Conventional instrumental variable (IV) methods for binary outcomes often fail to satisfy the exclusion restriction and independence assumptions. Method: Under the stable confounding and stable treatment effect assumptions, we introduce the novel concept of a “quasi-instrumental variable” (QIV)—a weaker construct requiring only predictive power for the outcome, not full IV validity. Leveraging a structural equilibrium dynamic generative model, we establish a nonparametric identification framework for both marginal and conditional average treatment effects (ATEs/CATEs). We further propose a generalized odds-product reparameterization and develop maximum likelihood and triple-robust semiparametric efficient estimators. Results: Simulation studies and empirical analysis using UK Biobank data demonstrate that the method achieves strong robustness and high estimation accuracy even in small samples and near-boundary settings, substantially broadening the applicability and reliability of causal inference for binary outcomes in observational studies.

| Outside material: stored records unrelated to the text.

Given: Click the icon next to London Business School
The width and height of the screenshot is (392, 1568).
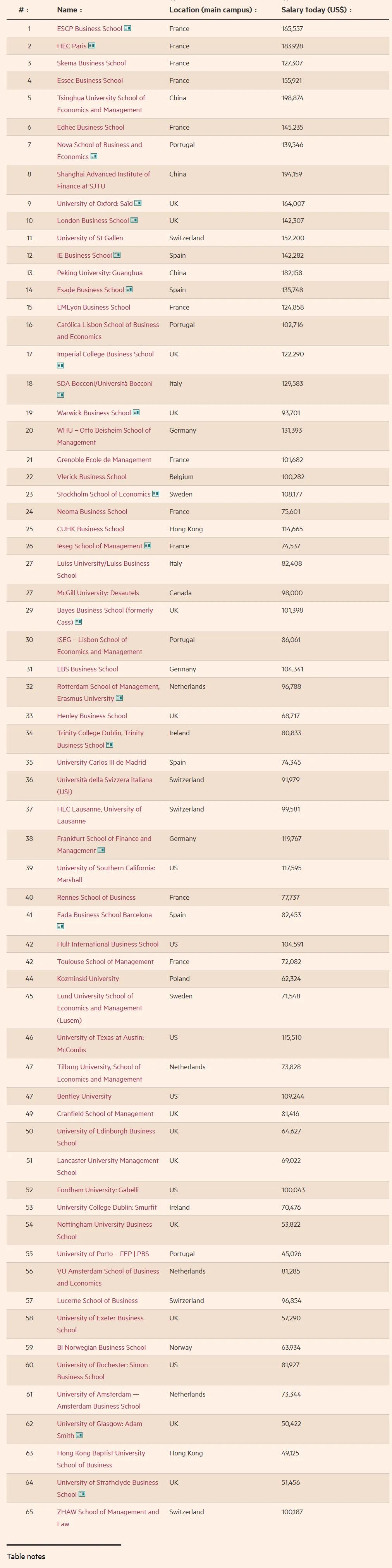Looking at the screenshot, I should [134, 220].
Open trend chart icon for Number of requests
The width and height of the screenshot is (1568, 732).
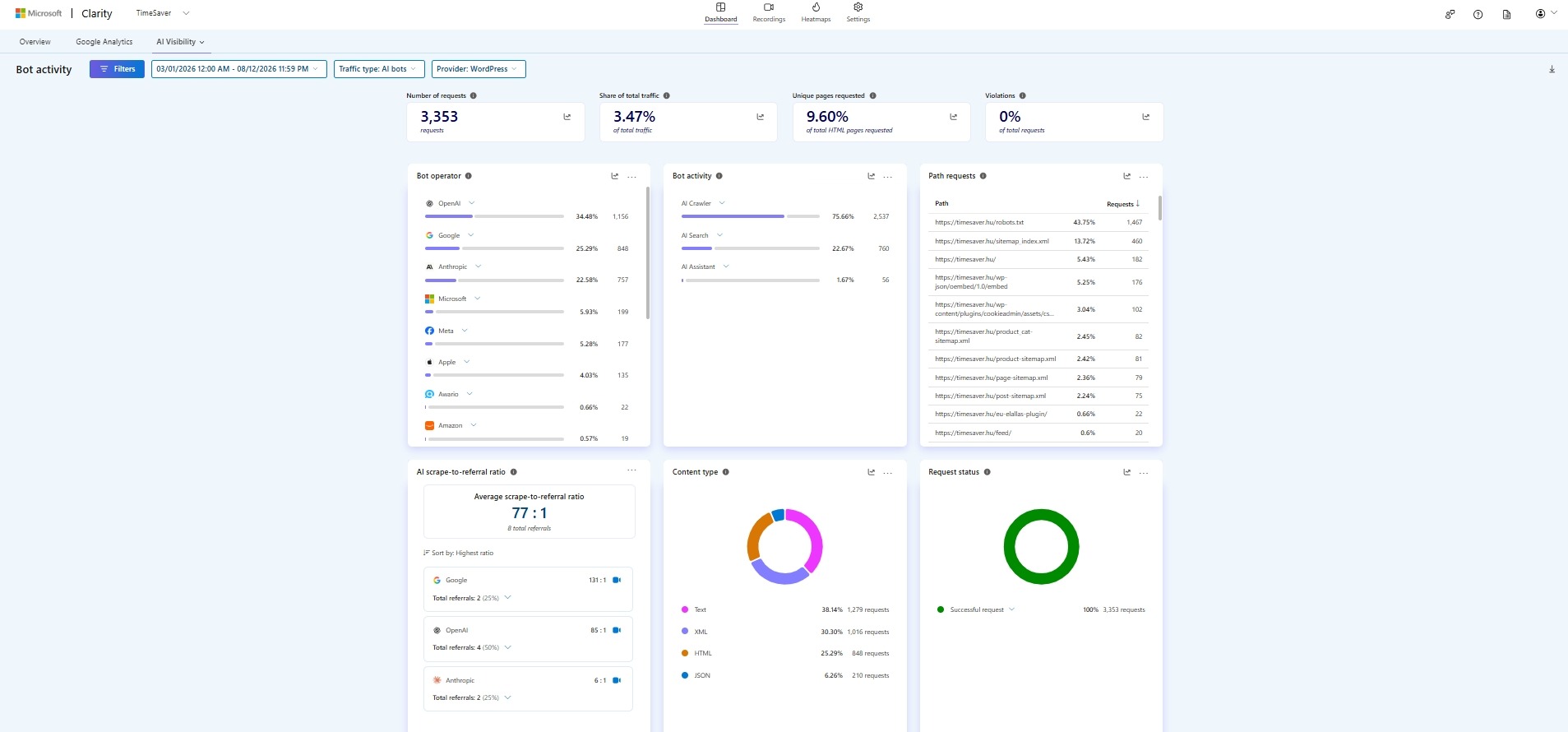[567, 117]
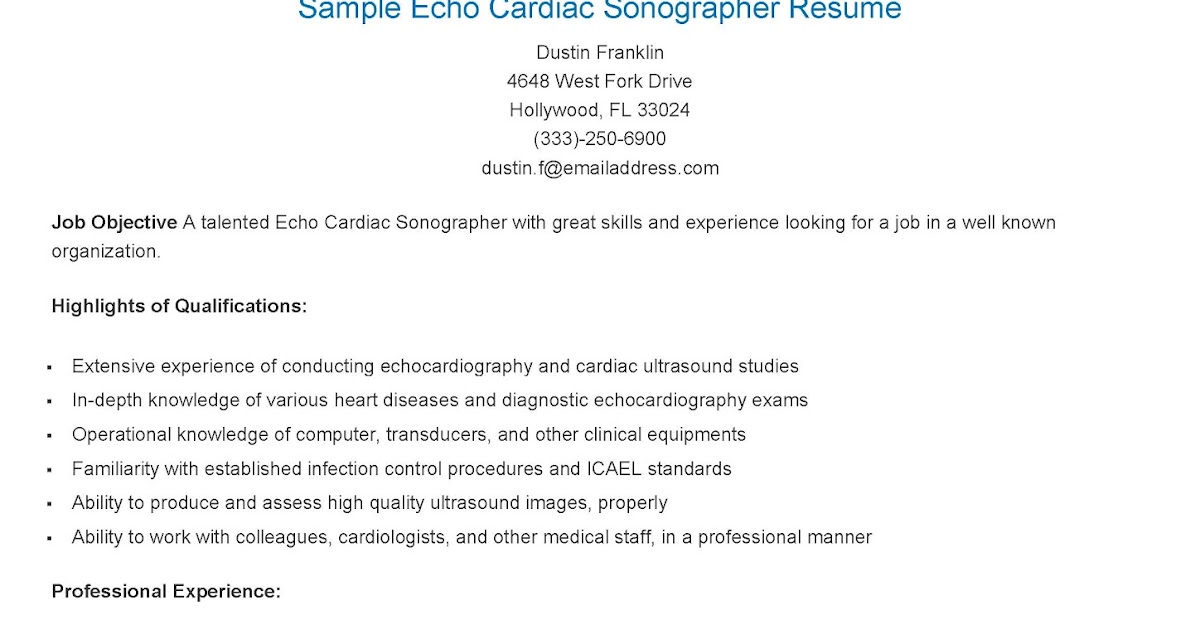Click the bullet about cardiac ultrasound studies

435,366
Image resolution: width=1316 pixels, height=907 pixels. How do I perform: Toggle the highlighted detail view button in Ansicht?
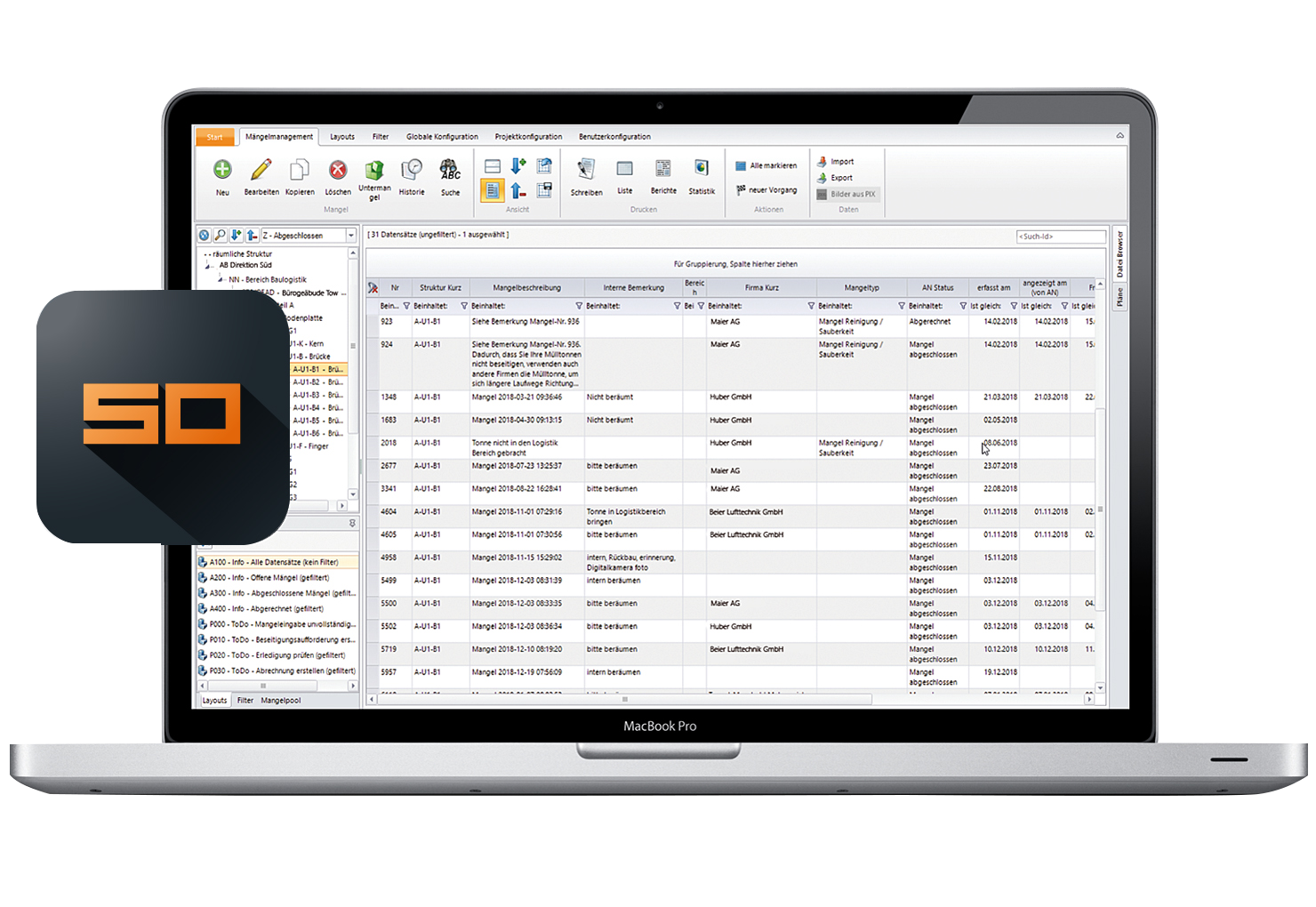(x=493, y=190)
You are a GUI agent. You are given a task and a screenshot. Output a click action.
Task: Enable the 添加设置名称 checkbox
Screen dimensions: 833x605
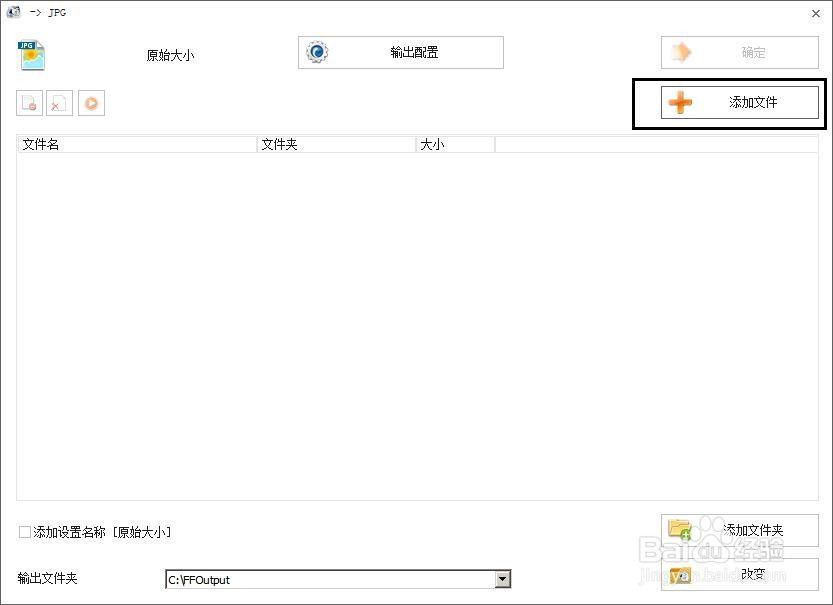click(24, 532)
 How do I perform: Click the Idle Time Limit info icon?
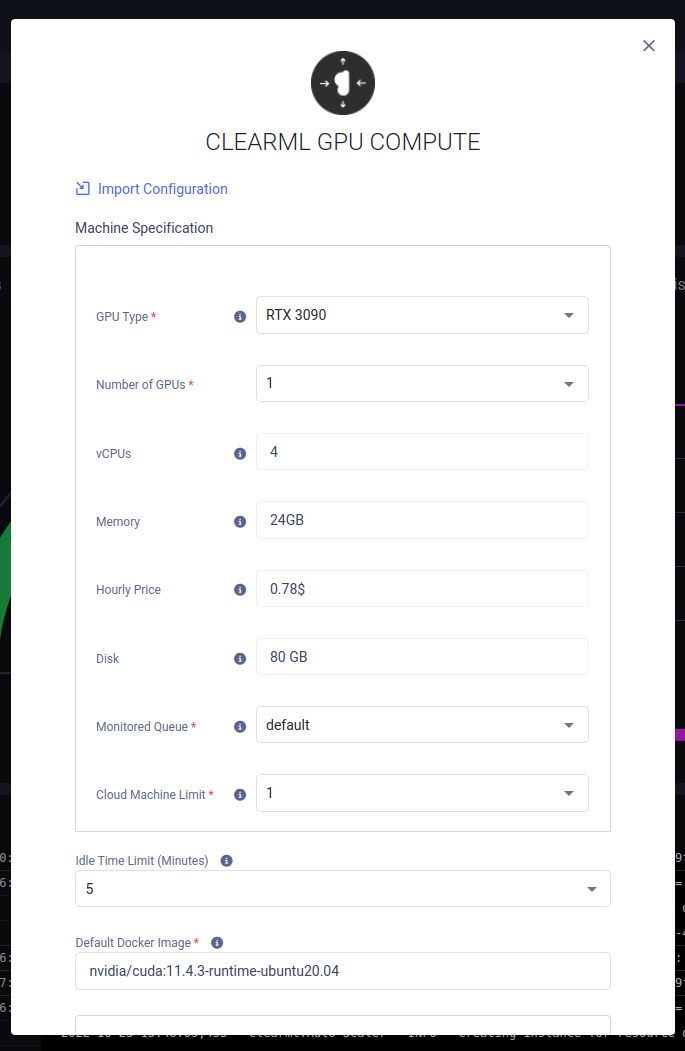point(226,861)
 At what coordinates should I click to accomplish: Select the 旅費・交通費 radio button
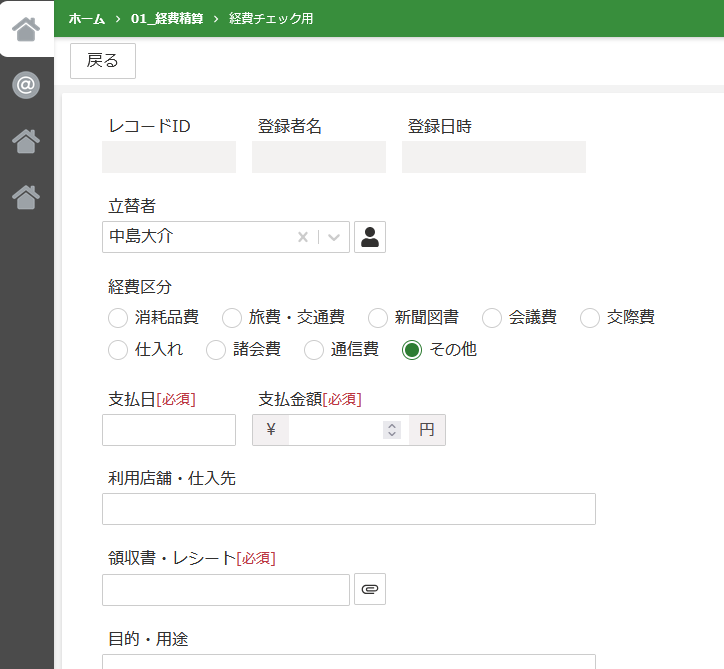point(232,318)
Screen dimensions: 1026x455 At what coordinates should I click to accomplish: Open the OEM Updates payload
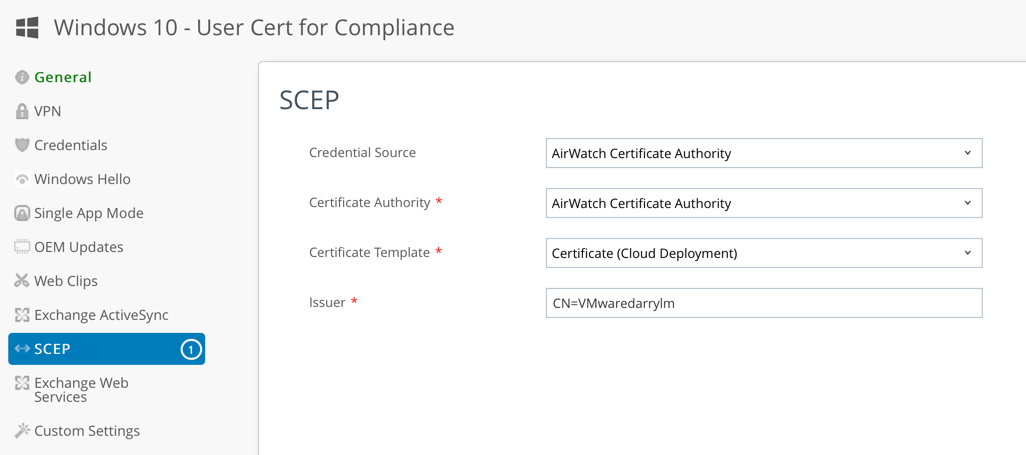[79, 247]
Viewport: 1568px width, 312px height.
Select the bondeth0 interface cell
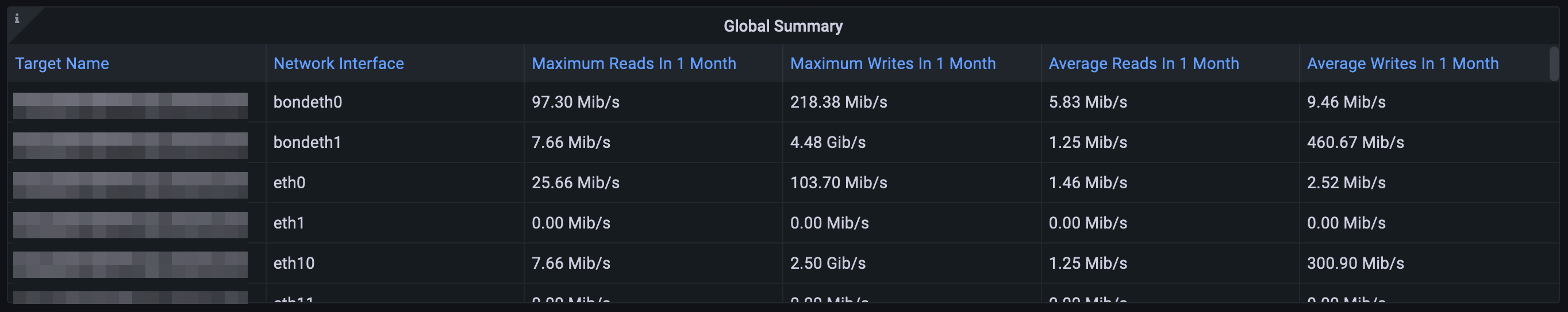click(x=308, y=102)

Instrumental variable (IV) methods are central to causal inference from observational data, particularly when a randomized experiment is not feasible. However, of the three conventional core IV identification conditions, only one, IV relevance, is empirically verifiable; often one or both of the other conditions, exclusion restriction and IV independence from unmeasured confounders, are unmet in real-world applications. These challenges are compounded when the outcome is binary, a setting for which robust IV methods remain underdeveloped. A fundamental contribution of this paper is the development of a general identification strategy justified under a structural equilibrium dynamic generative model of so-called stable confounding and a quasi instrumental variable (QIV), i.e. a variable that is only assumed to be predictive of the outcome. Such a model implies (a) stability of confounding on the multiplicative scale, and (b) stability of the additive average treatment effect among the treated (ATT), across levels of that QIV. The former is all that is necessary to ensure a valid test of the causal null hypothesis; together those two conditions establish nonparametric identification and estimation of the conditional and marginal ATT. To address the statistical challenges posed by the need for boundedness in binary outcomes, we introduce a generalized odds product re-parametrization of the observed data distribution, and we develop both a principled maximum likelihood estimator and a triply robust semiparametric locally efficient estimator, which we evaluate through simulations and an empirical application to the UK Biobank.